Il cioccolato? come un farmaco anti-ansieta'
IL CIOCCOLATO? COME UN FARMACO ANTI-ANSIETA'
I risultati di una nuova ricerca confermano le proprietà anti depressive del cioccolato.
Cioccolato antidepressivo? Arriva la conferma scientifica: mangiare cioccolato fa scattare la stessa risposta chimica nel cervello dei potenti farmaci anti-ansietà.
Secondo una ricerca condotta presso la University of New South Wales a Sydney e guidata dall'esperto in depressione Gordon Parker, le persone depresse che cedono alla voglia di cioccolato in realtà si autosomministrano la giusta medicina.
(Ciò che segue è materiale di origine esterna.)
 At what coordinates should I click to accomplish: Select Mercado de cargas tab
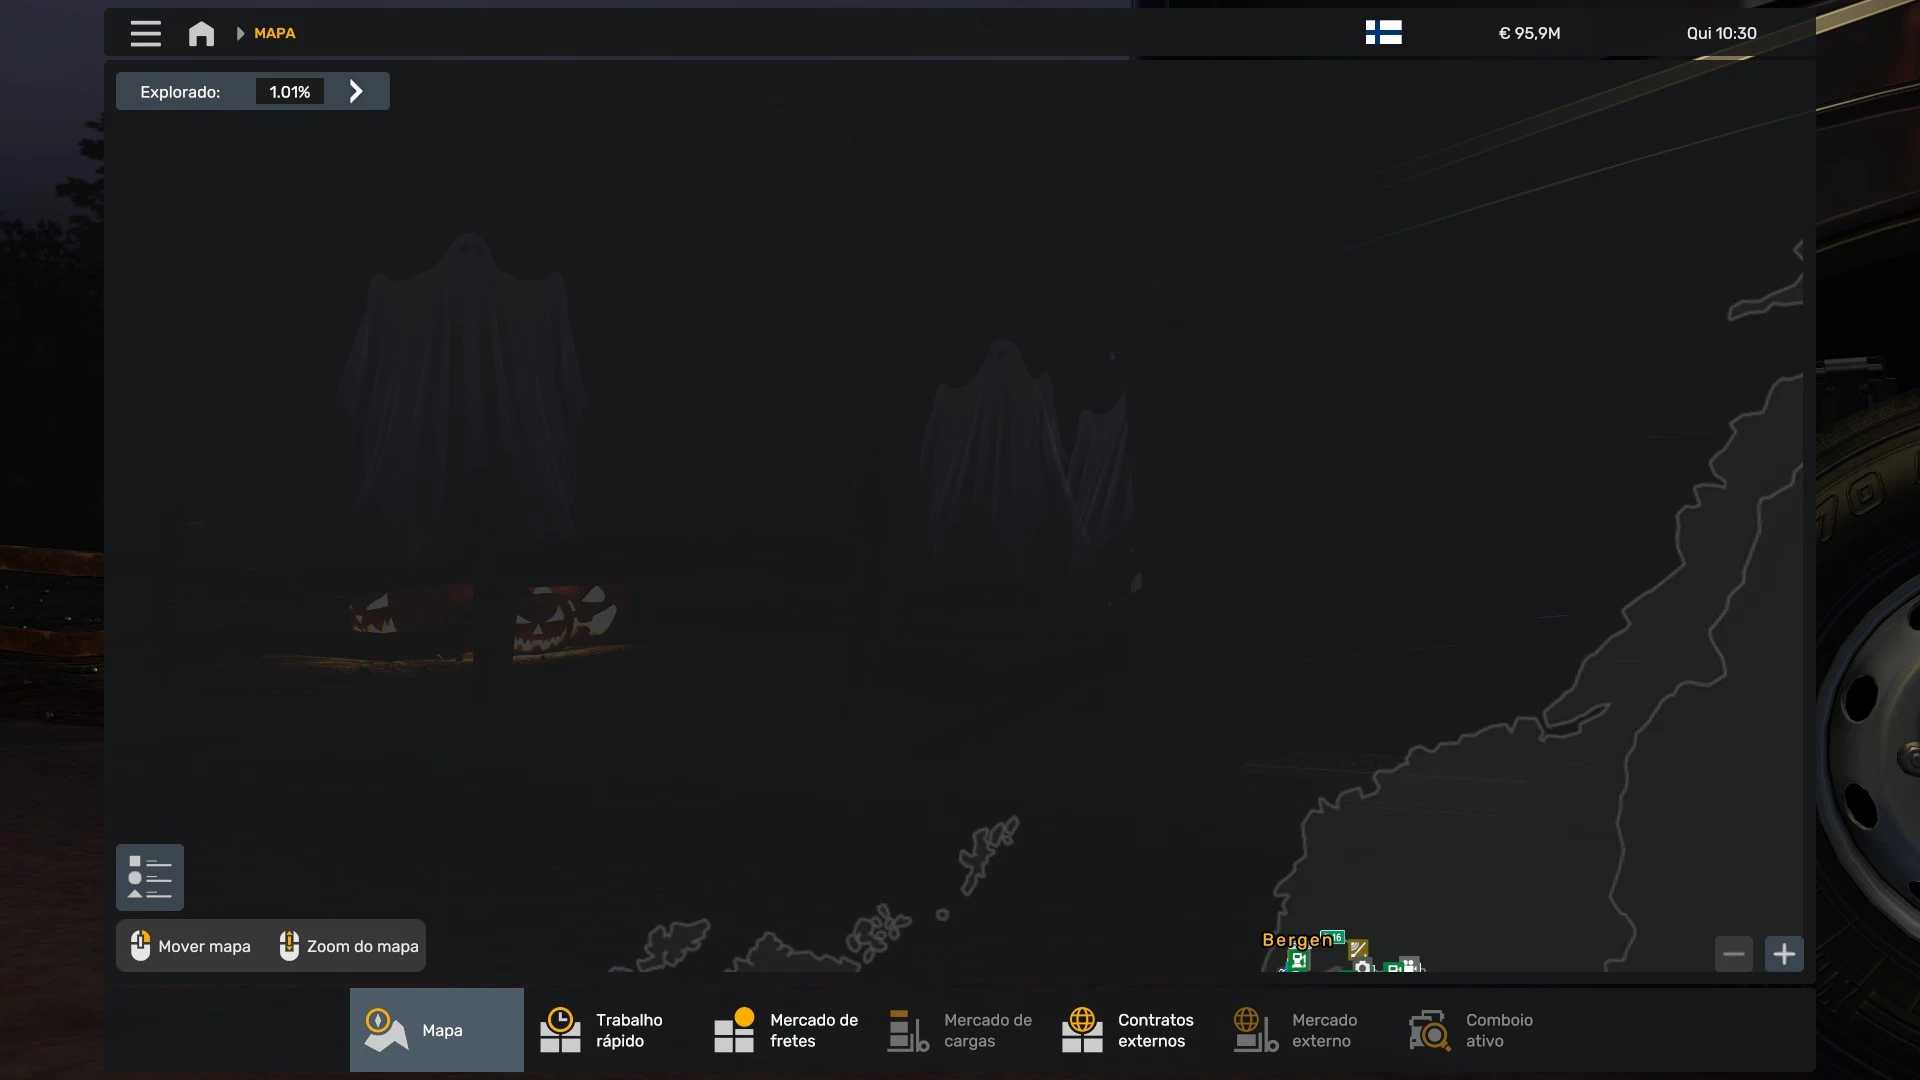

L'ingestione di cioccolato fa scattare una reazione ormonale e chimica nell'organismo assai simile all'azione di una particolare classe di farmaci antidepressione conosciuti come SSRI (Selective Serotonin Reuptake Inhibitors), sostiene Parker, il cui studio è stato pubblicato nell'ultimo numero dell'American Journal of Psychiatry.
Quando i carboidrati e lo zucchero nel cioccolato raggiungono il sistema digestivo, 'inondano' il cervello di 'ormoni del benessere', o endorfine. Inoltre liberano peptidi dall'intestino e dal cervello, che hanno un effetto antidepressivo, e contengono una sostanza chimica della L-tryptophan, che è simile ad un farmaco SSRI.
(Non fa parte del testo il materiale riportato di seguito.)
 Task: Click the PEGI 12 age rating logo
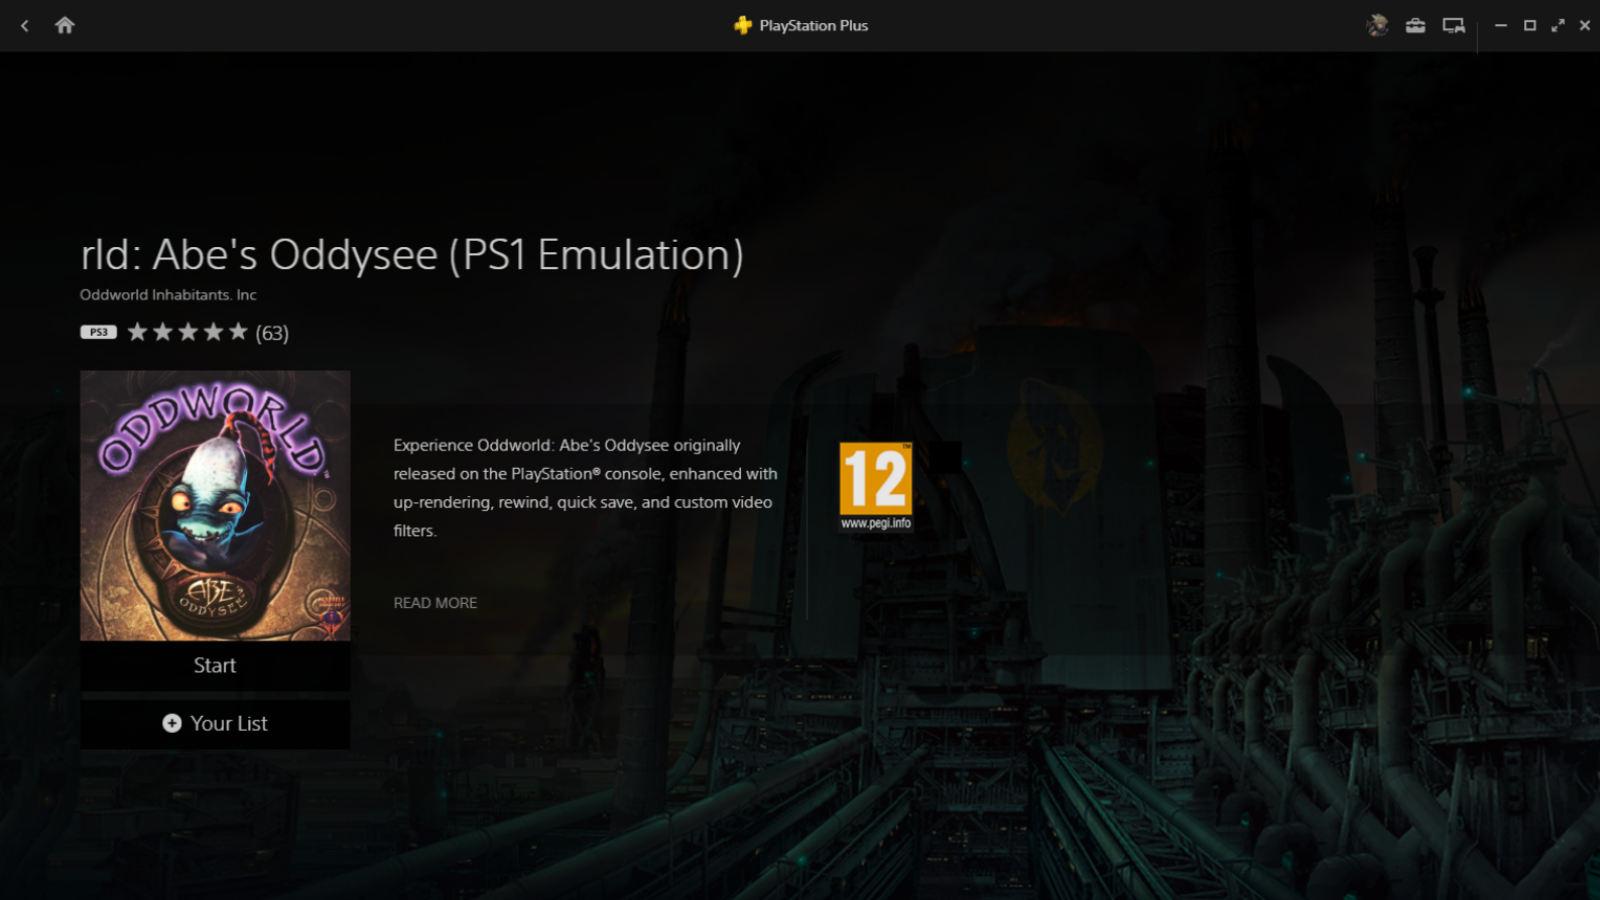875,479
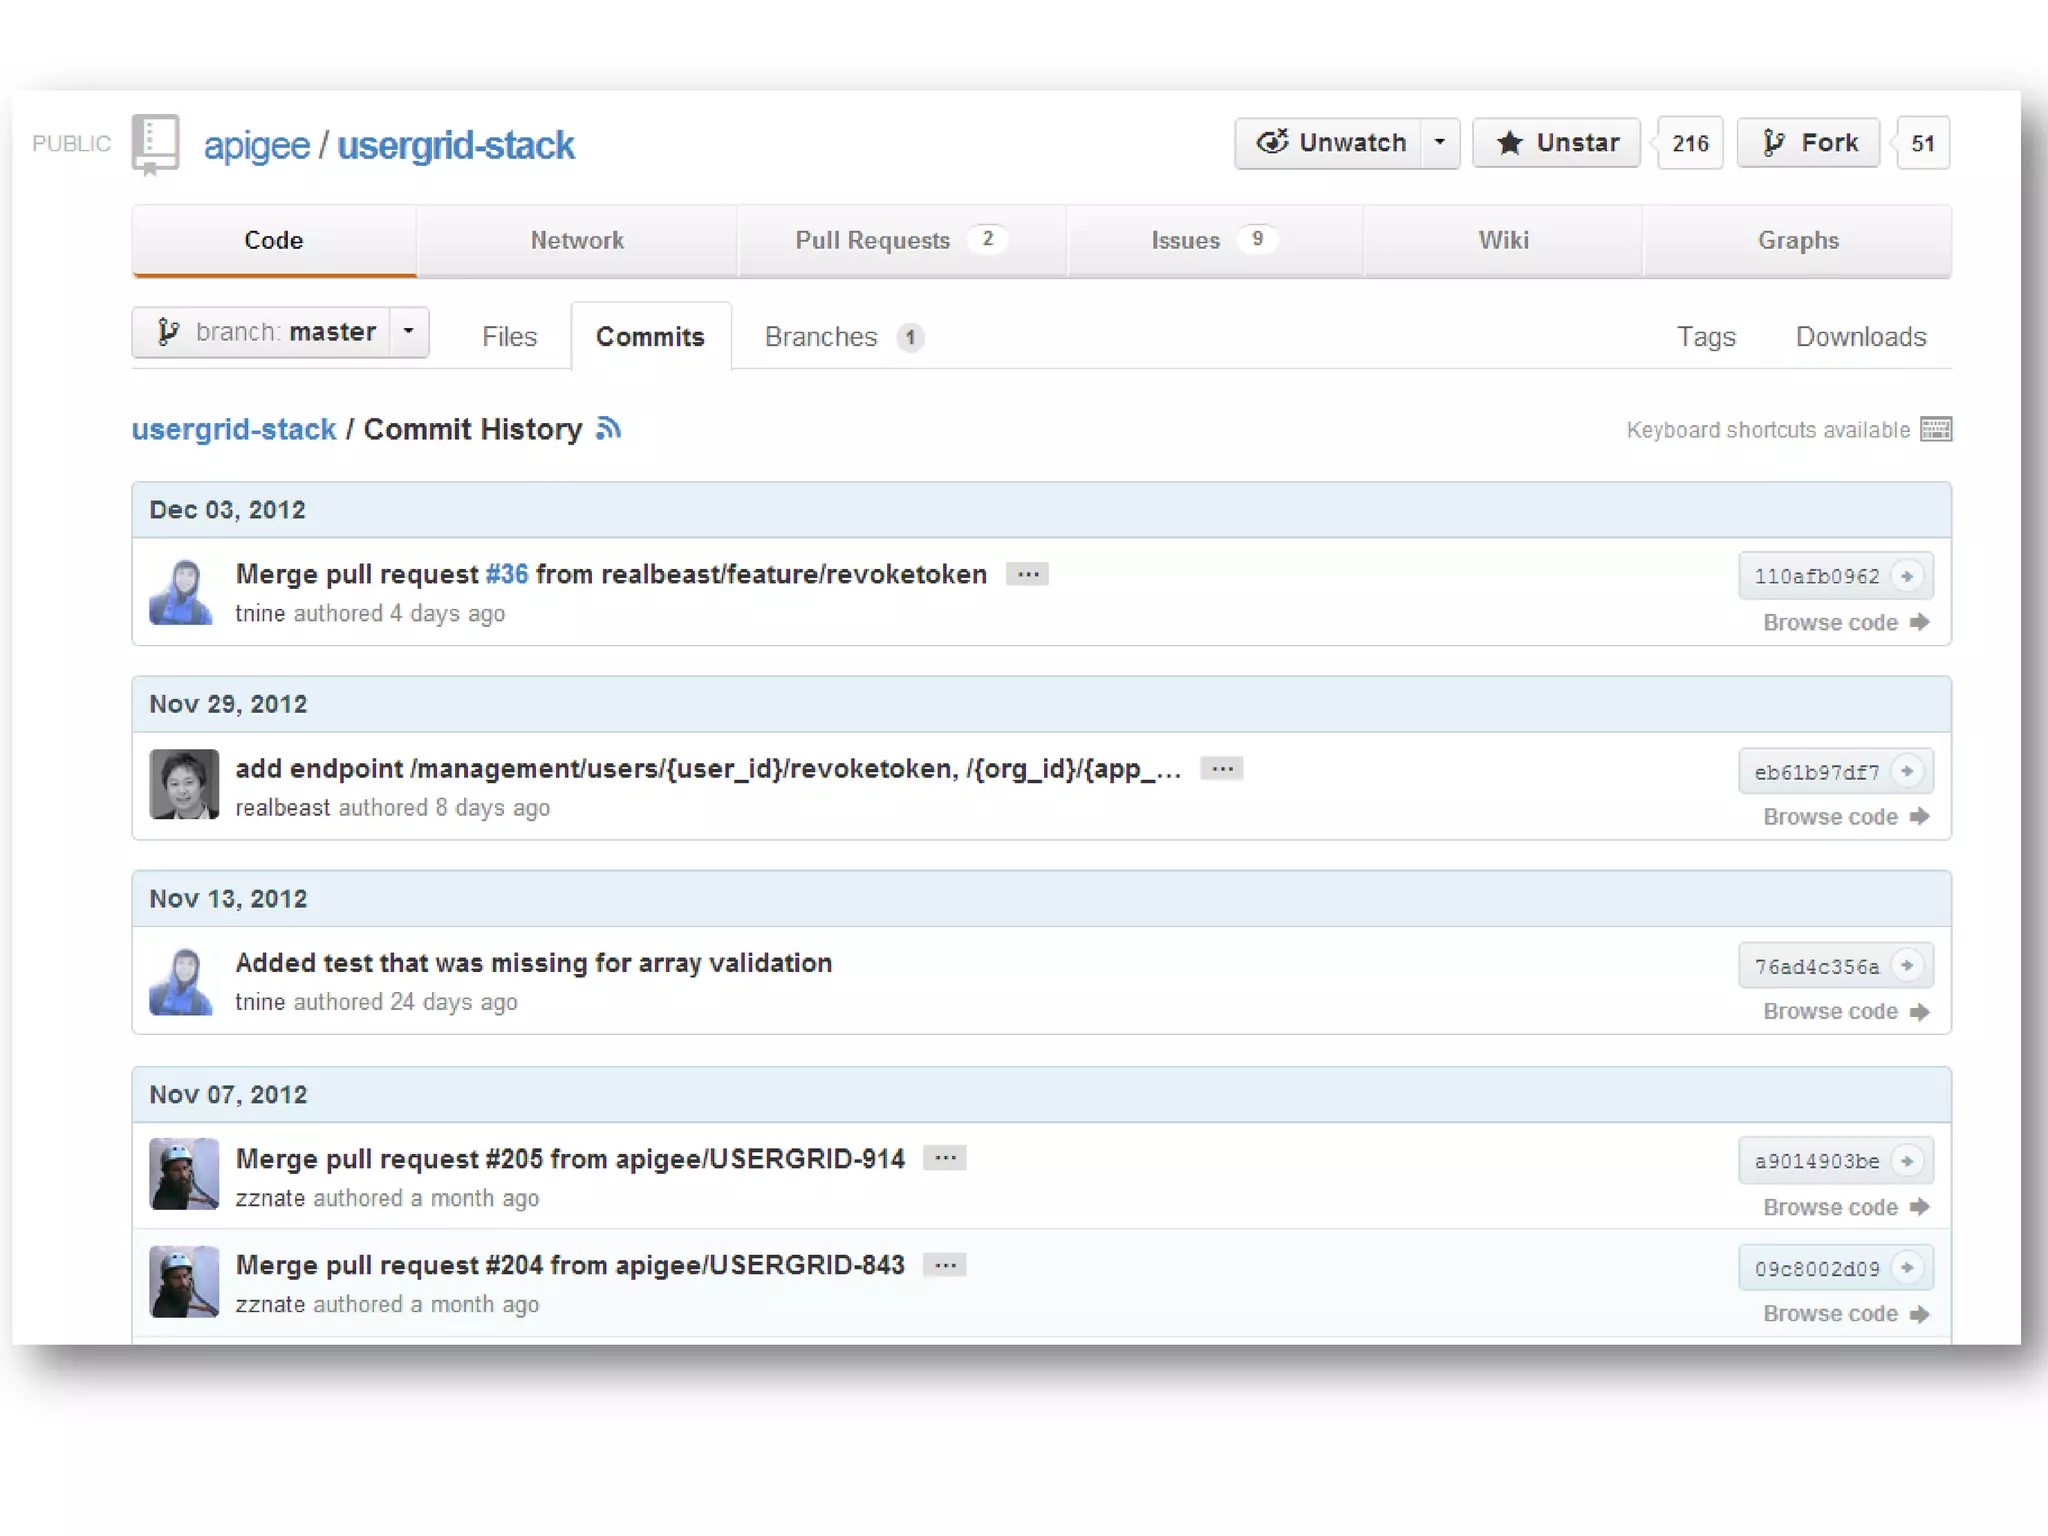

I risultati dello studio, sostiene Parker, inducono a credere che il desiderio di carboidrati ricchi di zucchero come il cioccolato sia stato erroneamente interpretato in passato come sintomo di depressione.
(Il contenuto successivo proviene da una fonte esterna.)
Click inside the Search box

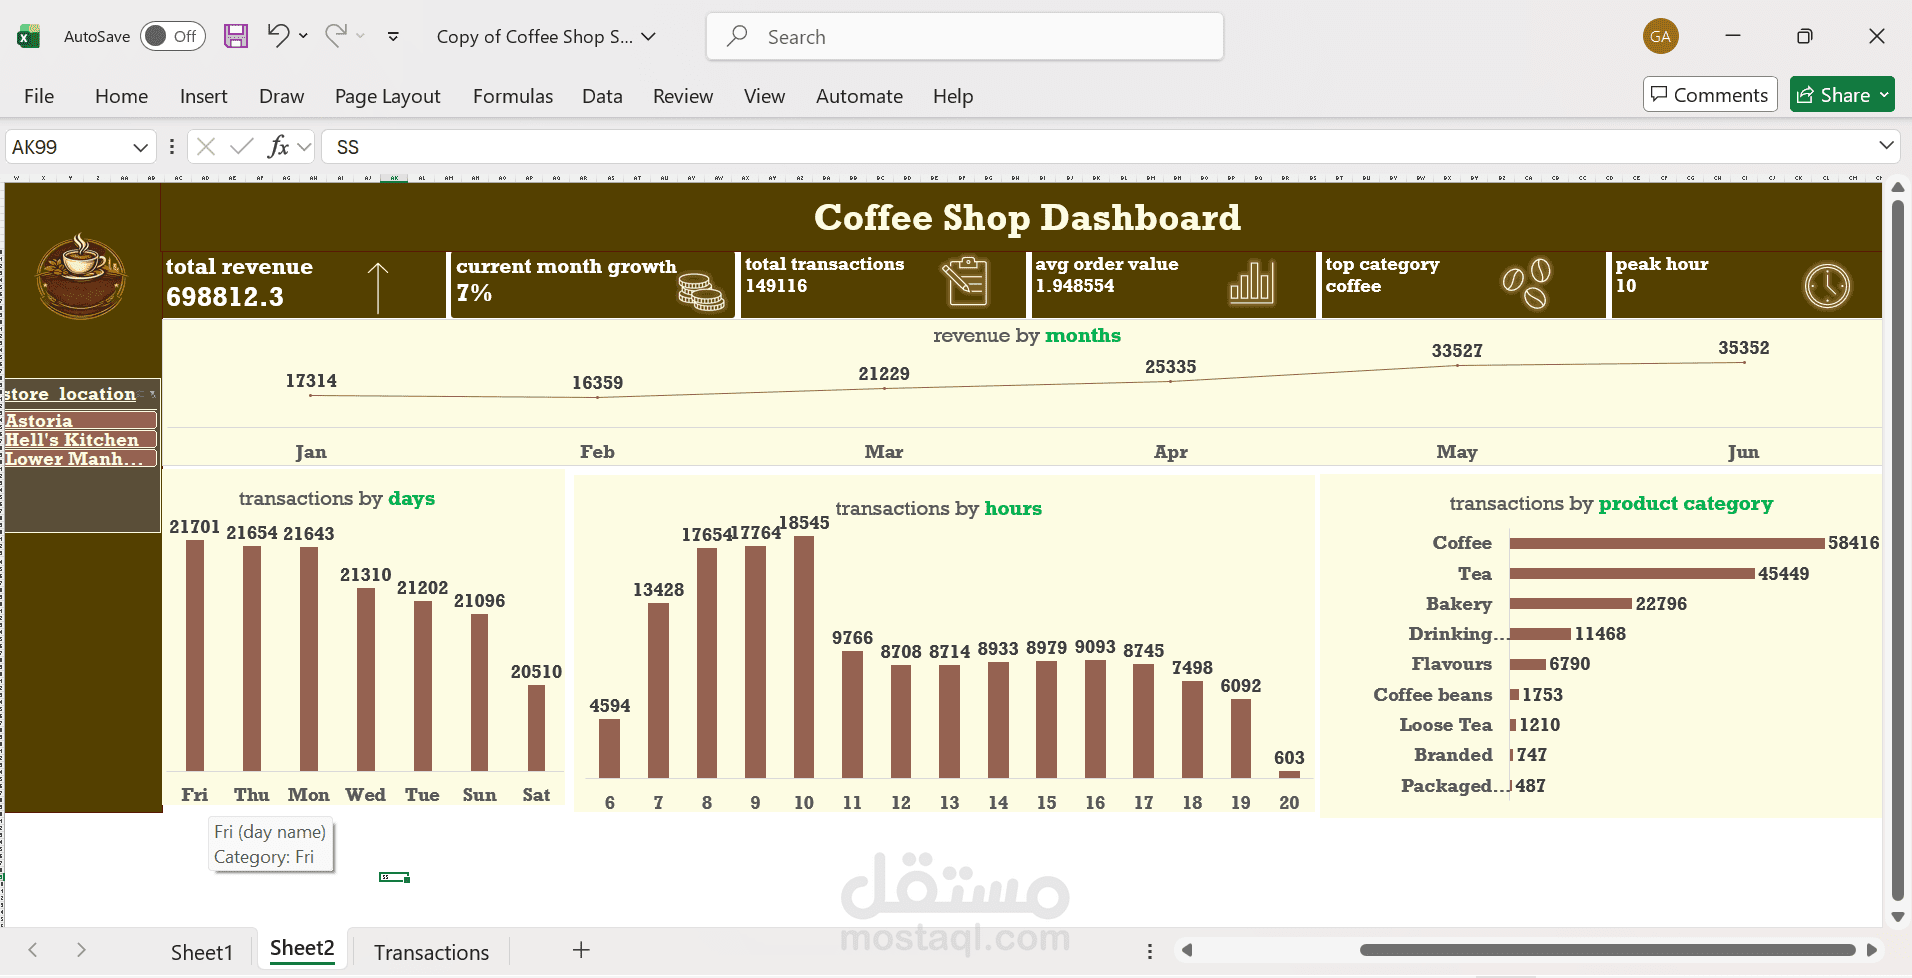click(x=963, y=36)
Le persone clinicamente depresse di solito perdono l'appetito, dimagriscono e non riescono a dormire. I mangiatori di cioccolato invece mostrano i sintomi opposti: tendono a bramare il cibo, ad aumentare di peso e a soffrire di 'ipersonnambulismo', o sonno eccessivo.
Secondo il prof Parker, in passato l'anomalia è stata spiegata erroneamente come una forma 'atipica' di depressione, ma il suo studio ha dimostrato che se una persona brama il cibo, aumenta di peso e dorme troppo, è più probabile che soffra di ansietà e non di depressione.
Anche se l'ansietà spesso porta alla depressione, specie se la persona resta presa in un ciclo in cui è depressa perché aumenta di peso.